## Exercise directions
Give the data again in full, with every character unchanged.
:::
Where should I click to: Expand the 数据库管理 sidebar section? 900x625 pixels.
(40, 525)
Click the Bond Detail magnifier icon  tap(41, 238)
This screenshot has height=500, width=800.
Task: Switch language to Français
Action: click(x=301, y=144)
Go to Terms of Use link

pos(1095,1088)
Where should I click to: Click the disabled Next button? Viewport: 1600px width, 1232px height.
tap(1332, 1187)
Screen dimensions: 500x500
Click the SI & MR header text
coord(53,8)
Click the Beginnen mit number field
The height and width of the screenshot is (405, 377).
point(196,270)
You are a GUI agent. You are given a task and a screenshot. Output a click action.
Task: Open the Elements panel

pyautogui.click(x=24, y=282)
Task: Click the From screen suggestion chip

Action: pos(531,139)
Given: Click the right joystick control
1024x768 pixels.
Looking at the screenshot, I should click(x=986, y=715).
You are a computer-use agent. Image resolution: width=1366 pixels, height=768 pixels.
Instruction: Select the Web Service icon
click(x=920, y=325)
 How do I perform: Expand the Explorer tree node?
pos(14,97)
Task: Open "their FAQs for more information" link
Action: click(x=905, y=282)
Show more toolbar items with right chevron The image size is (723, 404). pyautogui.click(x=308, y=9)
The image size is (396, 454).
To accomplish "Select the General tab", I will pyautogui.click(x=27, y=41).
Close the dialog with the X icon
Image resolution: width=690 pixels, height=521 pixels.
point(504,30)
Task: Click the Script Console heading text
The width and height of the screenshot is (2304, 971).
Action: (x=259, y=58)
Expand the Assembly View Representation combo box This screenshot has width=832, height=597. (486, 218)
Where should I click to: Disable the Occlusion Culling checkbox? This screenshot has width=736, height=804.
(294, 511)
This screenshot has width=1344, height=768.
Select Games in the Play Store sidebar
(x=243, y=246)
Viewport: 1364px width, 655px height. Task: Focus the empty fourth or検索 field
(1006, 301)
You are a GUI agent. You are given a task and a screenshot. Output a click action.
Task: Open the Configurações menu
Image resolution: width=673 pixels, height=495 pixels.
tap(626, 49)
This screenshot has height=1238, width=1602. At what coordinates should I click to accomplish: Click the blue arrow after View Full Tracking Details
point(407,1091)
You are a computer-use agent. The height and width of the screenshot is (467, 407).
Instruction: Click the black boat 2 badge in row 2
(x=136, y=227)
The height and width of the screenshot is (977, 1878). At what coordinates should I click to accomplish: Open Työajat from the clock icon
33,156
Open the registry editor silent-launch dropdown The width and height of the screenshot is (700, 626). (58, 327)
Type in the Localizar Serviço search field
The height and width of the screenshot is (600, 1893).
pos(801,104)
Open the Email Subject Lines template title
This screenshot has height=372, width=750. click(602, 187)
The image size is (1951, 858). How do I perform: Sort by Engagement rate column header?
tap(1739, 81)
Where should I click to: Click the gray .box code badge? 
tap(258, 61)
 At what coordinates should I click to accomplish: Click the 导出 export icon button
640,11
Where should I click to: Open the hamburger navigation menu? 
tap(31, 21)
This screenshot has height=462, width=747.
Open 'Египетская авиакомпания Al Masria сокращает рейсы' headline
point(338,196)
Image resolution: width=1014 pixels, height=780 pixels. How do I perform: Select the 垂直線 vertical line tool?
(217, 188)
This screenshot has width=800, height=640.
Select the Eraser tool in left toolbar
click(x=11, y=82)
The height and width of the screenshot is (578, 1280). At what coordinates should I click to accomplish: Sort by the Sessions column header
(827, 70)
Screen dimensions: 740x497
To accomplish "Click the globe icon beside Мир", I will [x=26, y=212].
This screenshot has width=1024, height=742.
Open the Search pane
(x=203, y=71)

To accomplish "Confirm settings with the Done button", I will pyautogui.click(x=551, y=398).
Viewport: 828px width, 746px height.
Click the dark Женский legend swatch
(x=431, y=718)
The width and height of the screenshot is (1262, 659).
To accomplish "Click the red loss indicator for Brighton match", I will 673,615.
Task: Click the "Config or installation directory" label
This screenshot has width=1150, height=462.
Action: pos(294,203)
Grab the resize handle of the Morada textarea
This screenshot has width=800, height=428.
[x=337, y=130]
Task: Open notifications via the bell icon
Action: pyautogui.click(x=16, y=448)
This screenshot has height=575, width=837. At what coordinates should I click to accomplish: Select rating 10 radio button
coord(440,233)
:::
## Result for this task
Where should I click to: Expand the 数据库管理 sidebar section? 900x625 pixels.
(40, 525)
Click the Bond Detail magnifier icon  tap(41, 238)
This screenshot has height=500, width=800.
Task: Switch language to Français
Action: click(x=301, y=144)
Go to Terms of Use link

pos(1095,1088)
Where should I click to: Click the disabled Next button? Viewport: 1600px width, 1232px height.
tap(1332, 1187)
Screen dimensions: 500x500
Click the SI & MR header text
coord(53,8)
Click the Beginnen mit number field
The height and width of the screenshot is (405, 377).
point(196,270)
You are a GUI agent. You are given a task and a screenshot. Output a click action.
Task: Open the Elements panel

pyautogui.click(x=24, y=282)
Task: Click the From screen suggestion chip

Action: pos(531,139)
Given: Click the right joystick control
1024x768 pixels.
Looking at the screenshot, I should click(x=986, y=715).
You are a computer-use agent. Image resolution: width=1366 pixels, height=768 pixels.
Instruction: Select the Web Service icon
click(x=920, y=325)
 How do I perform: Expand the Explorer tree node?
pos(14,97)
Task: Open "their FAQs for more information" link
Action: click(x=905, y=282)
Show more toolbar items with right chevron The image size is (723, 404). pyautogui.click(x=308, y=9)
The image size is (396, 454).
To accomplish "Select the General tab", I will pyautogui.click(x=27, y=41).
Close the dialog with the X icon
Image resolution: width=690 pixels, height=521 pixels.
point(504,30)
Task: Click the Script Console heading text
The width and height of the screenshot is (2304, 971).
Action: (x=259, y=58)
Expand the Assembly View Representation combo box This screenshot has width=832, height=597. (486, 218)
Where should I click to: Disable the Occlusion Culling checkbox? This screenshot has width=736, height=804.
(294, 511)
This screenshot has width=1344, height=768.
Select Games in the Play Store sidebar
(x=243, y=246)
Viewport: 1364px width, 655px height. Task: Focus the empty fourth or検索 field
(1006, 301)
You are a GUI agent. You are given a task and a screenshot. Output a click action.
Task: Open the Configurações menu
Image resolution: width=673 pixels, height=495 pixels.
tap(626, 49)
This screenshot has height=1238, width=1602. At what coordinates should I click to accomplish: Click the blue arrow after View Full Tracking Details
point(407,1091)
You are a computer-use agent. The height and width of the screenshot is (467, 407).
Instruction: Click the black boat 2 badge in row 2
(x=136, y=227)
The height and width of the screenshot is (977, 1878). At what coordinates should I click to accomplish: Open Työajat from the clock icon
33,156
Open the registry editor silent-launch dropdown The width and height of the screenshot is (700, 626). (58, 327)
Type in the Localizar Serviço search field
The height and width of the screenshot is (600, 1893).
pos(801,104)
Open the Email Subject Lines template title
This screenshot has height=372, width=750. click(602, 187)
The image size is (1951, 858). How do I perform: Sort by Engagement rate column header?
tap(1739, 81)
Where should I click to: Click the gray .box code badge? 
tap(258, 61)
 At what coordinates should I click to accomplish: Click the 导出 export icon button
640,11
Where should I click to: Open the hamburger navigation menu? 
tap(31, 21)
This screenshot has height=462, width=747.
Open 'Египетская авиакомпания Al Masria сокращает рейсы' headline
point(338,196)
Image resolution: width=1014 pixels, height=780 pixels. How do I perform: Select the 垂直線 vertical line tool?
(217, 188)
This screenshot has width=800, height=640.
Select the Eraser tool in left toolbar
click(x=11, y=82)
The height and width of the screenshot is (578, 1280). At what coordinates should I click to accomplish: Sort by the Sessions column header
(827, 70)
Screen dimensions: 740x497
To accomplish "Click the globe icon beside Мир", I will [x=26, y=212].
This screenshot has width=1024, height=742.
Open the Search pane
(x=203, y=71)

To accomplish "Confirm settings with the Done button", I will pyautogui.click(x=551, y=398).
Viewport: 828px width, 746px height.
Click the dark Женский legend swatch
(x=431, y=718)
The width and height of the screenshot is (1262, 659).
To accomplish "Click the red loss indicator for Brighton match", I will 673,615.
Task: Click the "Config or installation directory" label
This screenshot has width=1150, height=462.
Action: pos(294,203)
Grab the resize handle of the Morada textarea
This screenshot has width=800, height=428.
[x=337, y=130]
Task: Open notifications via the bell icon
Action: pyautogui.click(x=16, y=448)
This screenshot has height=575, width=837. At what coordinates should I click to accomplish: Select rating 10 radio button
coord(440,233)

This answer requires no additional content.